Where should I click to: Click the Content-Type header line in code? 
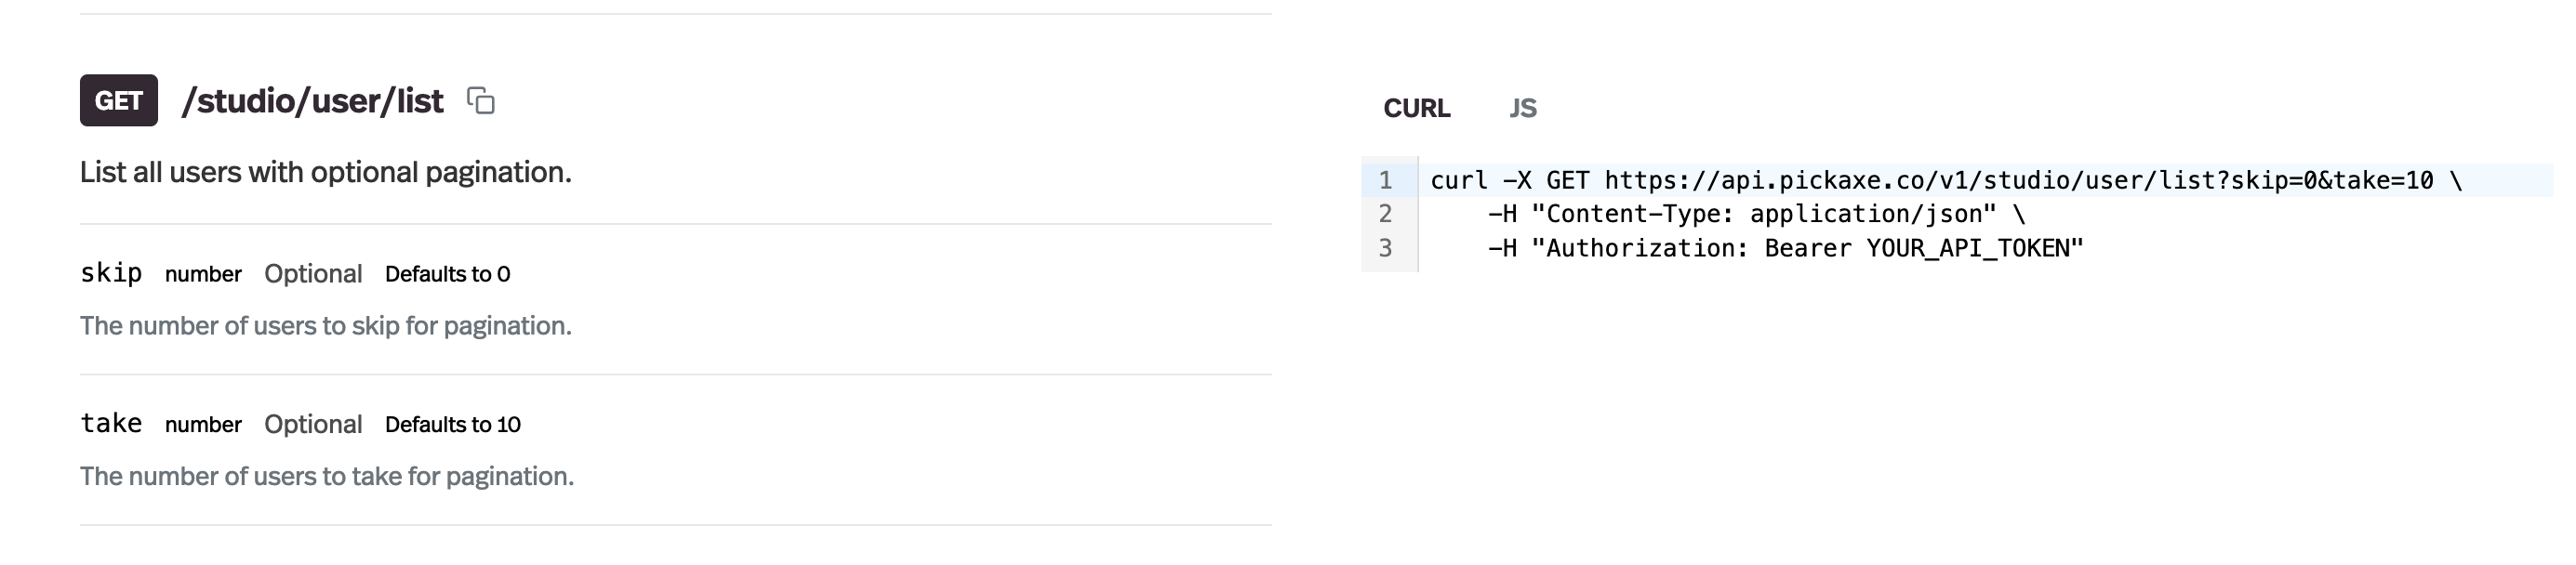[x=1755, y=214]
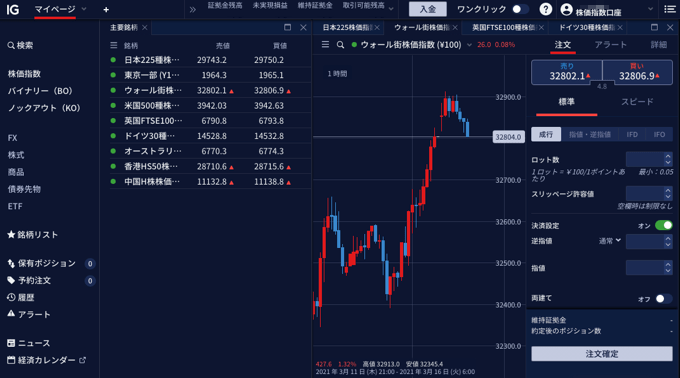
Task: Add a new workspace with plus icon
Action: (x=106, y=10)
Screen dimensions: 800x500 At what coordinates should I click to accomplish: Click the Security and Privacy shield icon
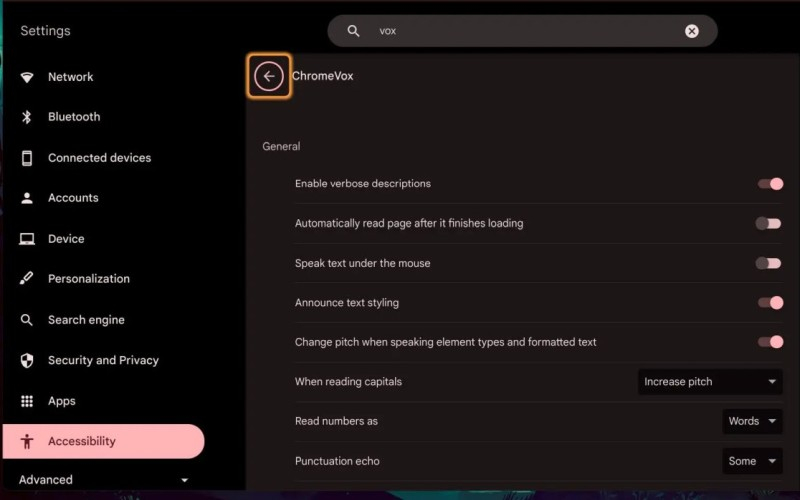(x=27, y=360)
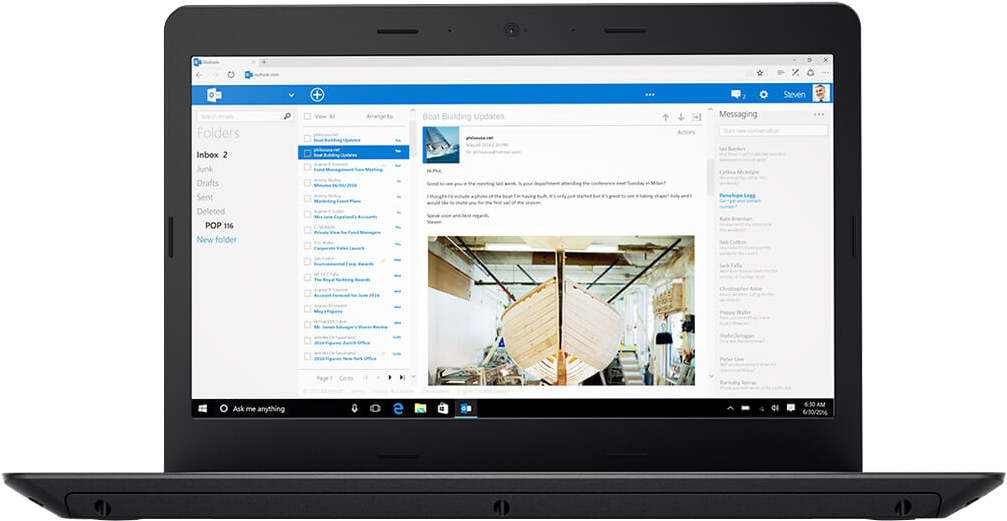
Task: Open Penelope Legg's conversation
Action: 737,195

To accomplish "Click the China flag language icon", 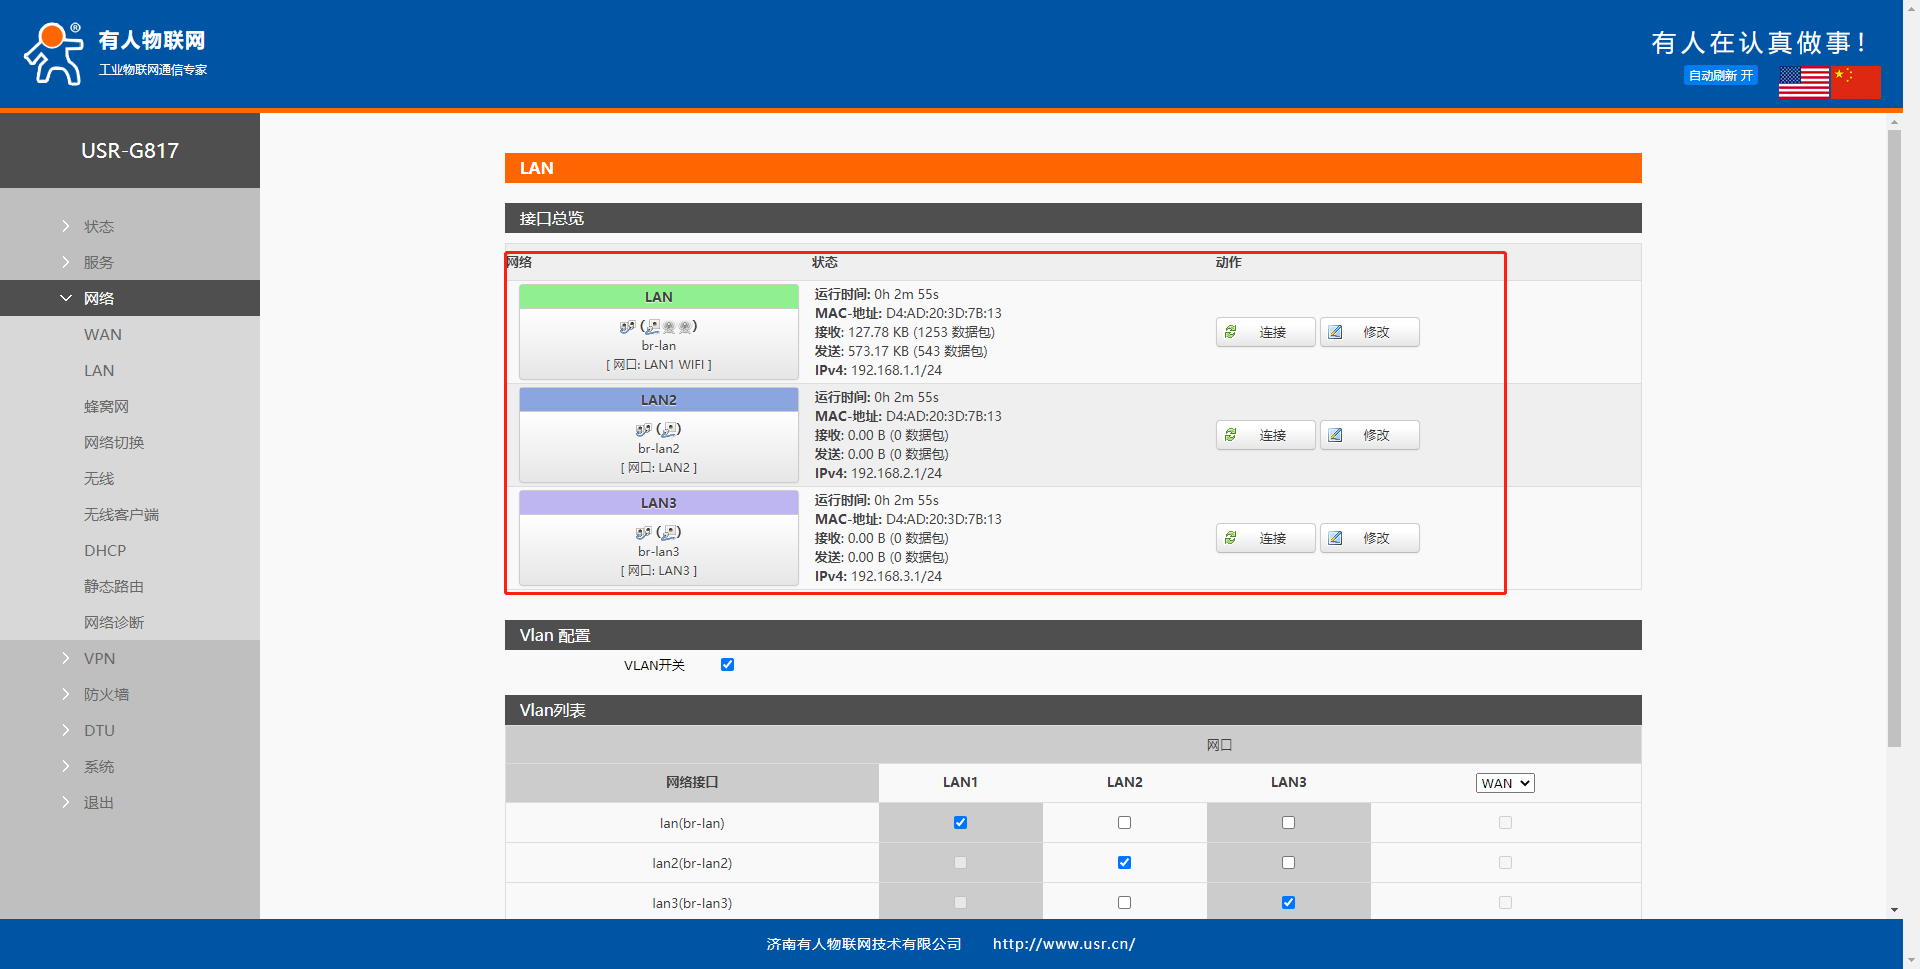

— Do this —
Retype the data word for word, leaving out the pictures.

— Written answer —
Where should I click to: Click the Content-Type header line in code? 
[x=1755, y=214]
Task: Add a new workspace with plus icon
Action: (x=106, y=10)
Screen dimensions: 800x500 At what coordinates should I click to accomplish: Click the Security and Privacy shield icon
(x=27, y=360)
Task: Open Penelope Legg's conversation
Action: 737,195

To accomplish "Click the China flag language icon", 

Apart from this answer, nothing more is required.